H. Kann, K. Kohn, L. Widerlite
Aug 1, 1974
Citations
3
Influential Citations
56
Citations
Quality indicators
Journal
Cancer research
Abstract
This study examines the effects of 1,3-bis(2-chloroethyl)-1-nitrosourea and certain related compounds on the synthesis and processing of nucleolar and nucleoplasmic RNA in cultured L1210 cells. Treatment with 0.25 mm 1,3-bis(2-chloroethyl)-1-nitrosourea has little effect on either quantity or size distribution of RNA synthesized during the first 10 min after drug addition. By 30 min, however, synthesis of both RNA fractions is markedly inhibited.
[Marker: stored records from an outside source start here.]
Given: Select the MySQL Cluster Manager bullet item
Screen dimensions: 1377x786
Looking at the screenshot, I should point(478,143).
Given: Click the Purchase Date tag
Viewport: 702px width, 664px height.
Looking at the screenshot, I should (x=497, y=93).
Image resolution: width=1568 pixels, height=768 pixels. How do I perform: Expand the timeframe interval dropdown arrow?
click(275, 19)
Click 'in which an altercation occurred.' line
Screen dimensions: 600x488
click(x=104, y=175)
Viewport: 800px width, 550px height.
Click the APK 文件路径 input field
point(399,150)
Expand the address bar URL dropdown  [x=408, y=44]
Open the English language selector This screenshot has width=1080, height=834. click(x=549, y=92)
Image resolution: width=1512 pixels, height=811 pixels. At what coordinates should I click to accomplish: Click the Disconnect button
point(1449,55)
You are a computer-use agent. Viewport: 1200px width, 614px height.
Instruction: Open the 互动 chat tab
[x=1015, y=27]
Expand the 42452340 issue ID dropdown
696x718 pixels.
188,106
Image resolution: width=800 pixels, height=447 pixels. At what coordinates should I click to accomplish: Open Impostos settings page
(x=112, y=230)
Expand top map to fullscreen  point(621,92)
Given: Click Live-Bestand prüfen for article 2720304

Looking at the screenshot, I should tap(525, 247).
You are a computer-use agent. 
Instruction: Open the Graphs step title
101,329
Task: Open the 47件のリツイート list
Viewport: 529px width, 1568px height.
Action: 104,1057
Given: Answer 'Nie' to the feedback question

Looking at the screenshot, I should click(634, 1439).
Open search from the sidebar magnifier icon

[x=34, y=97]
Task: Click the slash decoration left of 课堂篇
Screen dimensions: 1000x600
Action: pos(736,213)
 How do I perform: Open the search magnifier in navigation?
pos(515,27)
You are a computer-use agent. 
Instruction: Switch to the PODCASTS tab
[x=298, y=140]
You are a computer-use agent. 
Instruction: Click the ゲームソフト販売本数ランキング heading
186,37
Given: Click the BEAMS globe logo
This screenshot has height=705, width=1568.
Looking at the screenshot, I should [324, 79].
By contrast, the processing of 45 S nucleolar (ribosomal precursor) RNA is inhibited immediately. The inhibition of nucleolar RNA processing is due to an action at some step after the normal synthesis and methylation of 45 S species. The processing or exit of high-molecular-weight RNA from the nucleoplasmic fraction also is inhibited. Structure-activity studies of some nitrosoureas indicated that inhibition of RNA processing requires a substitution at the N-3 nitrogen of the urea moiety. The isocyanate decomposition products of 1,3-bis(2-chloroethyl)-1-nitrosourea were found to be more effective than the parent compounds, suggesting that it is these isocyanate products that are responsible for the inhibition of RNA processing. In accord with this interpretation, 1-(2-chloroethyl)-1-nitrosourea, which lacks an N-3 nitrogen substituent and therefore cannot form an isocyanate product, was inactive. Since this nitrosourea is known to be highly active against experimental neoplasms, it is concluded that inhibition of RNA processing or other effects of isocyanate products are probably not directly responsible for the antitumor activity. These effects may instead be side effects, potentially related to toxicity.